Adopting the UAT as an IVOA vocabulary#

Official bibliographic entry for published version [uat-as-upstream1.0].

Status:

uat-as-upstream 1.0 PEN 2022-06-22

1 Introduction#

Several components of the Virtual Observatory (VO) need to reference concepts from astronomy and astrophysics, preferably in a uniform, machine-readable way. A rather prominent example is the element in the resource records described using VOResource [VOResource1.1]; other examples include Concept in VOEvent’s Why section VOEvent or even SSAP’s target class [SSA1.1].

Taking up, among other progenitors, earlier efforts within the VO [1], the Unified Astronomy Thesaurus [2] (UAT) gives a comprehensive, interlinked set of such concepts that, contrary to the IVOA thesaurus, is actively maintained. The American Astronomical Society already requires authors to assign UAT keywords to articles published in their journals.
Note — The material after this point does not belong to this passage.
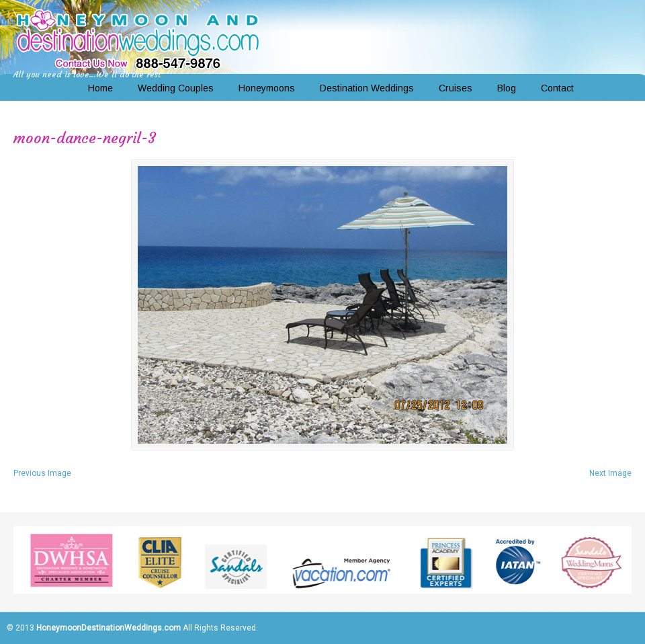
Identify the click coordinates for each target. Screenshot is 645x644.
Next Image (610, 473)
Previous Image (42, 473)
It therefore made sense for VOResource to adopt the UAT as the source for its subject keywords.

In version 2, released in January 2017, the UAT moved to using language-neutral concept URIs (as in http://astrothesaurus.org/uat/1774 for the concept labeled “Virtual Observatories” at the time of writing); while this is certainly a positive step in a multilingual environment, in the VO, which is essentially English-only, this is an unwelcome complication against having human-readable concept designations. In particular, such resource identifiers would break searching with clear text words, for instance in RegTAP [RegTAP1.1]. Hence, introducing custom identifiers and linking them to the UAT resource identifiers turned out to be highly desirable.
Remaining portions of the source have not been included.